Et maintenant, comment ne pas saisir dans ce travail de Louise Viger la conscience féministe qui traverse son œuvre, ses choix, ses décisions et ses actions ? Comment ne pas saisir cette conscience dans le motif même du voile, quand celui-ci est la reprise et l’interprétation d’un vêtement qui voile le corps d’une femme que pour mieux montrer celui d’un homme mort tué par ses semblables ? Comment ne pas en prendre acte, quand, dans cette œuvre, les ombres prennent corps dans la chair même d’une matière destinée à poser des gestes d’effacement ? Il faudrait, pour poursuivre cette piste de lecture, tenir compte de l’histoire du catholicisme au Québec auquel les femmes ont été, ce n’est pas un vain mot, soumises.
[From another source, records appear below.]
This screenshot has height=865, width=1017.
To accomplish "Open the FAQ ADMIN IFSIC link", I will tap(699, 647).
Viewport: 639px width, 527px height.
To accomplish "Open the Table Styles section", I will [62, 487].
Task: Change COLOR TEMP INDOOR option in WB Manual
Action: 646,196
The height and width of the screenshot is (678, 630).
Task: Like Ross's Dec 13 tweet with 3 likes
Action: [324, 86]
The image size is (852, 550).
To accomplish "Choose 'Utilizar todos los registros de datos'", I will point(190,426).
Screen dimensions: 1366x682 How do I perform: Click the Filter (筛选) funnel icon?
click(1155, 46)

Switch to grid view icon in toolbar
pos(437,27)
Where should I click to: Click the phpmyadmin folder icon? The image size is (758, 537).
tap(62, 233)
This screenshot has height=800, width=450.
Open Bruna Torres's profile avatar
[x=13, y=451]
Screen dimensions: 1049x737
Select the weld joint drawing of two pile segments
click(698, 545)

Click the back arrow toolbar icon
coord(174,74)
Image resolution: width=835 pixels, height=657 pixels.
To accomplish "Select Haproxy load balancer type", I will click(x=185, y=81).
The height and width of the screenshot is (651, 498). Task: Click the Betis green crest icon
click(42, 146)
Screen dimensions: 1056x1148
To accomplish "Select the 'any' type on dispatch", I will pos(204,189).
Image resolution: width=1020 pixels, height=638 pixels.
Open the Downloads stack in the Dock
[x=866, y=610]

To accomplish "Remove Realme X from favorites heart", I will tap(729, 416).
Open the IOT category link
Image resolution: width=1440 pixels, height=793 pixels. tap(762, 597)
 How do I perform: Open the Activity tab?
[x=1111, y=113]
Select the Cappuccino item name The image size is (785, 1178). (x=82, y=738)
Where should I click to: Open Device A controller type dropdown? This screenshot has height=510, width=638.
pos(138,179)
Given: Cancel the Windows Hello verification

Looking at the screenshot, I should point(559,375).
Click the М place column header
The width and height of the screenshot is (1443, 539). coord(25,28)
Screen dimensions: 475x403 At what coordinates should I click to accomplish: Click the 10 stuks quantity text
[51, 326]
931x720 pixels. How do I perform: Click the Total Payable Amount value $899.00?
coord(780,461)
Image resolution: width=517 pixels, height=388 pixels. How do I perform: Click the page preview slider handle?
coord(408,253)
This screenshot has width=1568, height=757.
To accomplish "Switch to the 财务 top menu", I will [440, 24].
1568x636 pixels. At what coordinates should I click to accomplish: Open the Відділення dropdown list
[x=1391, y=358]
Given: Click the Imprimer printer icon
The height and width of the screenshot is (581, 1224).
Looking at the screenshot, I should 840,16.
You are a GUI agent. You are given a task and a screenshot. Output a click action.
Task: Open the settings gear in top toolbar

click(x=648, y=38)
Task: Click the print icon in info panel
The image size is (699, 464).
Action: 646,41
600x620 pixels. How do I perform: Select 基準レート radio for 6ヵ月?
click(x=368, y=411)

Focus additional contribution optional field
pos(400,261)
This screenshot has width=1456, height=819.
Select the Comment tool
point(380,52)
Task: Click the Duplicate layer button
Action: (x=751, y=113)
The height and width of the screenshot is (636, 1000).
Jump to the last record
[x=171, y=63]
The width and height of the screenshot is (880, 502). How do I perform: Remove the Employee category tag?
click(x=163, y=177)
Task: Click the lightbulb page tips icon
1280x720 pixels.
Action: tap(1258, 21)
Et vu les débats toujours en cours sur la nature de la laïcité à laquelle notre société devrait ou ne devrait pas adhérer, vu la visibilité croissante dont les religions bénéficient à cause de la médiatisation de commandements controversés relatifs aux vêtements des femmes, autant dire que De la chair au continent_une pietà de Louise Viger est d’une criante actualité.

© Texte publié dans la revue Espace, n° 103-104, p. 55-56.